Tomorrow we fly alone!

What is such a "first solo" experience? In a sense, always much the same. In 1918--in 1929. Wartime or peacetime. Army or business. A mental hazard-the "wind up" fear of the unknown and of self-then a man "comes through" according to whatever he has in him to draw upon.

The flying cadet in the picture above had a typical "first solo" and relates is as follows:

At his first "take off" alone, as he tells it, his heart was up around his Adam's apple where it had no business. The more so when the usual little brown ambulance drew up to wait at one corner of the broad flying field.

He got his "ship" off somehow. Or rather, the "ship" got itself off. He could see groups of cadets and "monitors" ahead down the field break and run for the fences as he came tearing toward them-probably zigzagging every which way-"craziest 'solo' in history!" Just couldn't get the "ship" headed straight. They called it a "ship"! It felt more like a slithering shingle!

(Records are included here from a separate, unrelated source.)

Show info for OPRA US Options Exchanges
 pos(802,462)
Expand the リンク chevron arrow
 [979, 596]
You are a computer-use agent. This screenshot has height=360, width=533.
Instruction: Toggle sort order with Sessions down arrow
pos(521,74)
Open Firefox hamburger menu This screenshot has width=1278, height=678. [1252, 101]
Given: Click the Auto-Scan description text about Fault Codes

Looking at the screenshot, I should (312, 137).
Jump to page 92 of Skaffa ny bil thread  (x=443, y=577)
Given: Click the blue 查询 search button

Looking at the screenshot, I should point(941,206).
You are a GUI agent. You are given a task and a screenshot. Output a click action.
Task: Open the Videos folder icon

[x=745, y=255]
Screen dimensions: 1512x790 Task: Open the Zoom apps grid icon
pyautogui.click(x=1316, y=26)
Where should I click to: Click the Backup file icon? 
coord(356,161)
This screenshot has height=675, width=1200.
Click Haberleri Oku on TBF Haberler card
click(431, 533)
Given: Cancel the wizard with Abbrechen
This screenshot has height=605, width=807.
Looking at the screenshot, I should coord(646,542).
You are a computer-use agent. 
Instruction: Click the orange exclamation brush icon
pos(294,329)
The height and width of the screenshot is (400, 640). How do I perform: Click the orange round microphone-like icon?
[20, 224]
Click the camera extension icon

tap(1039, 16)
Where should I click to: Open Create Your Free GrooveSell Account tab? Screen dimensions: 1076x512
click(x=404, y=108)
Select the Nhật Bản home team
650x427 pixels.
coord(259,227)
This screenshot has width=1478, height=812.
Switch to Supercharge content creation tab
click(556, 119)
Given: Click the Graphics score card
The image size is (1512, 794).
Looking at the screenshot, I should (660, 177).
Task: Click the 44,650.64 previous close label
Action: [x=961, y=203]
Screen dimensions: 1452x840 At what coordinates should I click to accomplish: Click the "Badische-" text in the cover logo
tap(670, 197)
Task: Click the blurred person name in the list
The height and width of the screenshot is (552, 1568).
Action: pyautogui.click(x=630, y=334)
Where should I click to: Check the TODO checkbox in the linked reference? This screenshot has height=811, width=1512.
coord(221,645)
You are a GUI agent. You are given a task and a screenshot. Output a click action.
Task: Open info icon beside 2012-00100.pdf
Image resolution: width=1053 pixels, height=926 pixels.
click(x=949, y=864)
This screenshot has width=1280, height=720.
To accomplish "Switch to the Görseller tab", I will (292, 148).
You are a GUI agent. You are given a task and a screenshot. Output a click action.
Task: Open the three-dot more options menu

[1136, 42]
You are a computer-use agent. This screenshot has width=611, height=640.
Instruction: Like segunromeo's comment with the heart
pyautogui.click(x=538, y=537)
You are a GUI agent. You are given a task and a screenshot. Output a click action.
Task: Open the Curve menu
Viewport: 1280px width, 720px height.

The first climb for "altitude"-that was the hard part the part he always remembered. In those few wild seconds of finding himself it was probably fifty-fifty whether he would make it--or crash.

Incredibly, he began to hear voices--two voices. (He insists that he "heard" them; no "Imagination" no, sir!) As from two invisible-well, "microphones," as one would say now. At either end of the cowl in front of him. And he himself some Third Person. A petrified audience of one.

One Voice-the one on the left-mean and pretty hateful-kept calling at him!

"You're going to fall! You're going to fall! You'll never make it! You're going to fall!"